Creature sound design is probably one of the most creative, intense and interesting things a sound designer can do, whether for a game, film or TV series.
The trick remains on making the audience perceive this creature as being plausible and believable, and this has a lot to do with how it sounds: its vocalizations and sounds must fell natural, connect with the audience expectations and be understandable (when it fells sad, angry, happy, curious, etc).
A great example on this can be read on an article I wrote about No Man’s Sky Procedural Audio: the game sound designer, Paul Wier, had to develop an app that would generate natural and believable sounds based on multiple variables (the creature’s size, type, weight, environment, etc). It’s really interesting, and inspiring.
Anyway, this is not a new thing. Jurassic Park had a big challenge on creating the dinosaurs sounds (it was so successful that it created a pattern, and Jurassic World had to take it into account when they sound designed their dinosaurs).
About this, Beau Jimenez wrote a great article (Emotional Beings A Creature Sound Design Discussion) where he discuss the art of creating creature sounds, with some very good examples: the Jurassic Park Raptors, Toothless (from How to Train Your Dragon) and R2-D2 (no need to say where it is from, right…?!). Better: all of this with sound examples from each one.
Its a short but dense text, that can make you rethink (or start to think about) your method on creating sounds, not just for monsters and fictional animals, but for anything that the audience must relate to.
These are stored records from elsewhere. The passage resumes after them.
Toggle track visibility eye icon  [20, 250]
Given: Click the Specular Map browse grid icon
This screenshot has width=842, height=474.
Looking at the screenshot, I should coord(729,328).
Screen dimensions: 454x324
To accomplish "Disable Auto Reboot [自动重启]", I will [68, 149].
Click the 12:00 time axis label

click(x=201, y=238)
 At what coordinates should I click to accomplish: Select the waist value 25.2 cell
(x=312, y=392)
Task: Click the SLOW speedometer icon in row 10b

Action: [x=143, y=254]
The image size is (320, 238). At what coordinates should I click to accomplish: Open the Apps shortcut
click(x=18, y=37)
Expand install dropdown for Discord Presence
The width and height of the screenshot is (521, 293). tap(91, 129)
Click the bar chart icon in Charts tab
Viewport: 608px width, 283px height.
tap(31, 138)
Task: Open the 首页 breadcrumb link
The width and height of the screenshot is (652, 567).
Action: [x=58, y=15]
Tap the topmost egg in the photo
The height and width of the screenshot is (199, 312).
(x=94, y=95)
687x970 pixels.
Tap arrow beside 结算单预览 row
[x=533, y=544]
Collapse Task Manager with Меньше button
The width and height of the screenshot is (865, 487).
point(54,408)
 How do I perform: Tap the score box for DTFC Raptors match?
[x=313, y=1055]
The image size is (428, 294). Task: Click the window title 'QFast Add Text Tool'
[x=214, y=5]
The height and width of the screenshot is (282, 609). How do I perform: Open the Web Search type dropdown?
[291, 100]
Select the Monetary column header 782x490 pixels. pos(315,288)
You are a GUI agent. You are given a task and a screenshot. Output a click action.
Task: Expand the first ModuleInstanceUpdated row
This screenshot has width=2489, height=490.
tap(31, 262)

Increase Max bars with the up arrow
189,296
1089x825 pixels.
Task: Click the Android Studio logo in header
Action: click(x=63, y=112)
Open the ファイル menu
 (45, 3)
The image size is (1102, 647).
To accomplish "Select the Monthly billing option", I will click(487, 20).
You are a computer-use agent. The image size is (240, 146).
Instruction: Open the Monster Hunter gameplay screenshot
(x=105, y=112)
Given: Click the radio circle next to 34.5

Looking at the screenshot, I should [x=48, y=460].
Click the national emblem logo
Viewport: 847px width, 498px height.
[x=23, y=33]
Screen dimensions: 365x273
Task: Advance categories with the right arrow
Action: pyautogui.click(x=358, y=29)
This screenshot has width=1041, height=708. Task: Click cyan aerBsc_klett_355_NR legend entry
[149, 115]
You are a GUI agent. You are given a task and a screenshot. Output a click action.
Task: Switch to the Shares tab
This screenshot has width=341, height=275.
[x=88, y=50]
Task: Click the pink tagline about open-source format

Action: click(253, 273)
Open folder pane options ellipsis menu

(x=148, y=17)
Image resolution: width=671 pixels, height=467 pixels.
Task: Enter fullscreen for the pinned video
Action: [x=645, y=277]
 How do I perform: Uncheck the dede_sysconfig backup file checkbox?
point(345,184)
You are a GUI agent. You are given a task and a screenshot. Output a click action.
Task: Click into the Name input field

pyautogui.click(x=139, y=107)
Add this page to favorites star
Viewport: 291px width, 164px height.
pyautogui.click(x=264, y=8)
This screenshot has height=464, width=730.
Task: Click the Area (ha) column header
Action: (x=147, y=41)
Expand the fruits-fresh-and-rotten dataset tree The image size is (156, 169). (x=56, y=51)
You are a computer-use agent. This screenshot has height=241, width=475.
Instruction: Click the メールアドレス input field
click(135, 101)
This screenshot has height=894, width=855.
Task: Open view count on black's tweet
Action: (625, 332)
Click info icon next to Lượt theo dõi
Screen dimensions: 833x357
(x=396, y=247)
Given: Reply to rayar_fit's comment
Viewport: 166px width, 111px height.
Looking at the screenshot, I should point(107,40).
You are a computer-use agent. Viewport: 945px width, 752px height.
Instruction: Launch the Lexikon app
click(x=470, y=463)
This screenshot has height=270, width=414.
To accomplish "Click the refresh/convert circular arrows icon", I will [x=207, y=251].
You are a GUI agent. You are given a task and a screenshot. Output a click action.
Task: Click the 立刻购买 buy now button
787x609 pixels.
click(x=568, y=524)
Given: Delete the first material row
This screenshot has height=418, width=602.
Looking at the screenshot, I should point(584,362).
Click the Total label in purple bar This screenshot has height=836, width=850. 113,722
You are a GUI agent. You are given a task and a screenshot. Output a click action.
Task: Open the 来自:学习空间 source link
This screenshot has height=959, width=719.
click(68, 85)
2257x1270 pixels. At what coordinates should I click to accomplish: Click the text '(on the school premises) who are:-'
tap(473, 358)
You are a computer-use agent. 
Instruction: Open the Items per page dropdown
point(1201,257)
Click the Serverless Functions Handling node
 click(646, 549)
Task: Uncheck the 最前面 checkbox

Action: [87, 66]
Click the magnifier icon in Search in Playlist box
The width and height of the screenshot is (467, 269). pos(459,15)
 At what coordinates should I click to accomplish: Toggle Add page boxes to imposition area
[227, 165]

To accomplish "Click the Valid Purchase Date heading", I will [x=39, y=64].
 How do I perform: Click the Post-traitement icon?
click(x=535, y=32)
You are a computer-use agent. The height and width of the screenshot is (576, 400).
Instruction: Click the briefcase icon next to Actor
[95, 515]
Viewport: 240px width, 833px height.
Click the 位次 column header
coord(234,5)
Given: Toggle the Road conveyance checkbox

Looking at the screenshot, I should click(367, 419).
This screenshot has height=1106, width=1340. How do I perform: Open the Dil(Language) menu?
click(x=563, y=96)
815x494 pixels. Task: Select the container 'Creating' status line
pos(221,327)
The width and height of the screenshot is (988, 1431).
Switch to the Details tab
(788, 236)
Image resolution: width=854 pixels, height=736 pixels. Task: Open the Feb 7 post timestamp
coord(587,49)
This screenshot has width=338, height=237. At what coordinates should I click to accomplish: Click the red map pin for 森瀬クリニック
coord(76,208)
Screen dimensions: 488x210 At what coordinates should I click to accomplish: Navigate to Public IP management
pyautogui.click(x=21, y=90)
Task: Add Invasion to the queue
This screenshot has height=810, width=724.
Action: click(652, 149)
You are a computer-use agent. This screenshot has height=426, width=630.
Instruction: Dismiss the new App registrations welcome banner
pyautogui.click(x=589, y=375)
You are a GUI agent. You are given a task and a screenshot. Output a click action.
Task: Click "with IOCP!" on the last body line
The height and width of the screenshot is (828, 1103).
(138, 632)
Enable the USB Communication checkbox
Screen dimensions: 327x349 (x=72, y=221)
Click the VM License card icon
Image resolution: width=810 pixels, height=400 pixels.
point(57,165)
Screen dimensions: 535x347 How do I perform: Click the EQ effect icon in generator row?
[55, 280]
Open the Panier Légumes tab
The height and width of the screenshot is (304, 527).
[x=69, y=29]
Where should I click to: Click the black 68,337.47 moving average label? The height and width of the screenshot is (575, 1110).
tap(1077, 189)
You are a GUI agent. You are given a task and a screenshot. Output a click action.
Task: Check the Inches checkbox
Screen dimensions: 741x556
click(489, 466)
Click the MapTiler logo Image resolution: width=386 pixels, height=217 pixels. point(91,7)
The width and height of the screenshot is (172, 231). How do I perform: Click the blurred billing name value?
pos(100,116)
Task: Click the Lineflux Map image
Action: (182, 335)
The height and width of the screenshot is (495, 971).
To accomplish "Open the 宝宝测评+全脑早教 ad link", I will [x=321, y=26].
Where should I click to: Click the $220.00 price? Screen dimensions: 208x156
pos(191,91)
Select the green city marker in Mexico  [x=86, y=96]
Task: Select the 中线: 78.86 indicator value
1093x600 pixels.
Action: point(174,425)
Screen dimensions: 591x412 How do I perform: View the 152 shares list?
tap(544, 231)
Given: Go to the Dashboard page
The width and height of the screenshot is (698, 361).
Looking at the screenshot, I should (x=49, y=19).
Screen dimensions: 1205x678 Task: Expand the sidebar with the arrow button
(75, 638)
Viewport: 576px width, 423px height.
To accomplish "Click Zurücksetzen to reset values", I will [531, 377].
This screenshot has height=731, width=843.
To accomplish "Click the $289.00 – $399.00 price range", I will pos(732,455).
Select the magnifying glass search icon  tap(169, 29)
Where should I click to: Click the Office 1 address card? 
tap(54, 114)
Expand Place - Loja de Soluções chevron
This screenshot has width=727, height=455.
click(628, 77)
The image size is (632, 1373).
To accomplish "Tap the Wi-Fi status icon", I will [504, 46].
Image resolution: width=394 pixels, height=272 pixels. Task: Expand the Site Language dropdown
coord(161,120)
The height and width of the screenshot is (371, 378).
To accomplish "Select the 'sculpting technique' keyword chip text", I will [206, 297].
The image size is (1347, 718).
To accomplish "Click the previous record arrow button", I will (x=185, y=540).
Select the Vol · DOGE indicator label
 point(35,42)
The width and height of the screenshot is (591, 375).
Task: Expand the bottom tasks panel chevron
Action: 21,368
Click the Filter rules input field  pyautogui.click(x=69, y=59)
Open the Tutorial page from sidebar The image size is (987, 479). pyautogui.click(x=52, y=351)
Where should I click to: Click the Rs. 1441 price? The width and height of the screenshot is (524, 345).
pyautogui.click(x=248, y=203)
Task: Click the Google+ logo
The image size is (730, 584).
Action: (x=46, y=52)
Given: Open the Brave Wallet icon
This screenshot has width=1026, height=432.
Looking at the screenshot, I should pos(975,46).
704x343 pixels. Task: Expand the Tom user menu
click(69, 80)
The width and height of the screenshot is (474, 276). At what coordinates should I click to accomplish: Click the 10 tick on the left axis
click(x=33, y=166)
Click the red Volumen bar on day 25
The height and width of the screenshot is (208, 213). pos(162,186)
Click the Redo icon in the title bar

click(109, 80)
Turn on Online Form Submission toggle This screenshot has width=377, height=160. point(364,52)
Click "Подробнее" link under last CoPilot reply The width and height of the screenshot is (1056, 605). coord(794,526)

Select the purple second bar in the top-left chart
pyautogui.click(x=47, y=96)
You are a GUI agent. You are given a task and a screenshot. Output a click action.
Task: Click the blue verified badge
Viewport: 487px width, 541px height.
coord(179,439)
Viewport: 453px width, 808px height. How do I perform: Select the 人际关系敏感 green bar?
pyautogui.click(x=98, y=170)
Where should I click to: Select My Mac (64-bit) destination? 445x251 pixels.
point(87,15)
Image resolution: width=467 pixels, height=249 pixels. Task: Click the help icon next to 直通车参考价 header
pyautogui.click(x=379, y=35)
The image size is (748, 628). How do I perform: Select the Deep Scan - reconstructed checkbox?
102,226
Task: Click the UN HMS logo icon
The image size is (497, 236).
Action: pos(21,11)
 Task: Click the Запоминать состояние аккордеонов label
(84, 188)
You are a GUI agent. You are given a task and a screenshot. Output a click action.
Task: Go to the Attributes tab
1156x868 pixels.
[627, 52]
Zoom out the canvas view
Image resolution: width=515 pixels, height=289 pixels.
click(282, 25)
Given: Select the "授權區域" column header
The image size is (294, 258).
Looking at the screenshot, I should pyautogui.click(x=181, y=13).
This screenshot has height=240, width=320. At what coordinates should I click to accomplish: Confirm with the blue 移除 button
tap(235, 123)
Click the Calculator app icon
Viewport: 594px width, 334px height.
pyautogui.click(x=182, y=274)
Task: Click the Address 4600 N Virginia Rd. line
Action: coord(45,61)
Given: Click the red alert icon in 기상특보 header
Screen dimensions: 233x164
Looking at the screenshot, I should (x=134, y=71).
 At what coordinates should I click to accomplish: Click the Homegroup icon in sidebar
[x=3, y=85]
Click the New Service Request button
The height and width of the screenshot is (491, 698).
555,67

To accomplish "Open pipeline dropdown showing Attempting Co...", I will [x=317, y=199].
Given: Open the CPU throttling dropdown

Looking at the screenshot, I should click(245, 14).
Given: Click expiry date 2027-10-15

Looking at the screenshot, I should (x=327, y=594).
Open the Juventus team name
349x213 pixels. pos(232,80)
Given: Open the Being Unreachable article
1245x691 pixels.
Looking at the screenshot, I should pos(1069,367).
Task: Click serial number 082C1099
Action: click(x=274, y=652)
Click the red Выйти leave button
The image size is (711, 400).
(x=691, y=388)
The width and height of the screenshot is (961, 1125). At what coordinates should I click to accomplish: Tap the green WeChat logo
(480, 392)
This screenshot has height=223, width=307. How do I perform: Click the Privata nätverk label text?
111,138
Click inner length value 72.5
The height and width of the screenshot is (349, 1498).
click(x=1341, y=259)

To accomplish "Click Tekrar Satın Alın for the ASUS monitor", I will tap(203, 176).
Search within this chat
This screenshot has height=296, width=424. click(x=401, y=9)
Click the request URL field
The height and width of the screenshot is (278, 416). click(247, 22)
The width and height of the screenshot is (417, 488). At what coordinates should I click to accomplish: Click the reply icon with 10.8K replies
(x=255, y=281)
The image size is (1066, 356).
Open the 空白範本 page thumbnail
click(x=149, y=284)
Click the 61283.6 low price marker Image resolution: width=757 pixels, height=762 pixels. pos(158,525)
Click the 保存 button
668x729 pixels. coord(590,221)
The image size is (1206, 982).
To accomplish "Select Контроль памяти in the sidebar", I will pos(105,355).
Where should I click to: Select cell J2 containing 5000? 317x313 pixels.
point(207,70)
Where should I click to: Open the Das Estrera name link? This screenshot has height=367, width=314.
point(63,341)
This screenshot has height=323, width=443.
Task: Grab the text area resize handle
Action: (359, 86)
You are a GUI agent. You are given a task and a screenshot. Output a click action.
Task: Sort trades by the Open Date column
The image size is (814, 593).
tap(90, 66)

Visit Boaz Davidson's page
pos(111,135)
Just to give you a taste of it, I’ve selected some excerpts:
Now, regarding how we react to happy and sad vocalizations is a trickier topic. But on a parallel note: scientists don’t have an answer to why minor key music sounds sad and major key music sounds happy. But their theory suggests that the accumulation of media that we have digested since birth has made us react in a specific way towards music and sound. For instance, hearing a minor key song at a funeral or hearing a happy song in a major key at a wedding or celebration are examples of experiences in life that imprint on our aural expectations.
These vocalizations happen within minutes of each other in the movie, once Toothless sees Hiccup as a friend and not an enemy. This kind of design is superb because it breathes life into Toothless, the audience feels what Toothless is feeling, and lastly (and very importantly!): it feels like the same creature throughout, regardless of how many different animal species were layered and processed!
R2-D2 from Star Wars has a wide range of emotions as well. For the most part, he was written in the script along with his counterpart C-3PO, who translates for R2. I don’t know what the franchise would be like without 3P0’s translations, but I believe it wouldn’t be difficult for the audience to understand R2’s intentions and feelings. While there are organic qualities, the digital boops & beeps have rhythm, timing, and certain inflections that enlighten the audience to R2’s emotional state.
Sound designers have a unique duty in that we paint our canvas with materials that are sampled from our own beautiful planet. This idea has richness within it that other professions don’t. And utilizing a unique and unfamiliar animal sound layered with the precise emotional intent of our own voices can be a powerful toolset! (Don’t be embarrassed of sounding like a maniac as you yell into a microphone!)
Hope you enjoy it! 🙂
Mauricio Ruiz – www.mauricioruiz.me
P.S.: at first I thought that Jack Menhorn was the author of the article. He pointed out that Beau Jimenez wrote it instead. Sorry for the misunderstanding.